• _WHAT YOU WILL DO_
Below are some records; find each line that carries the word "menu" and copy it.

Saved entries:
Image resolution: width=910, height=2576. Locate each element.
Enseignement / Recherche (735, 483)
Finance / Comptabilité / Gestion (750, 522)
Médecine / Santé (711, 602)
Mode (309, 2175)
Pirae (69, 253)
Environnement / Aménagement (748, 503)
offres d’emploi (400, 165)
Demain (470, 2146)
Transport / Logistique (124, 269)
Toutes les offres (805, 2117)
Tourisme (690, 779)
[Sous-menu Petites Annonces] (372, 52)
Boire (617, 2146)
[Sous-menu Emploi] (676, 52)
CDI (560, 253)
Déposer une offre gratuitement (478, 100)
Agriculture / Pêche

• _SOLUTION TO THE PROBLEM_
[Sous-menu Petites Annonces] (372, 52)
[Sous-menu Emploi] (676, 52)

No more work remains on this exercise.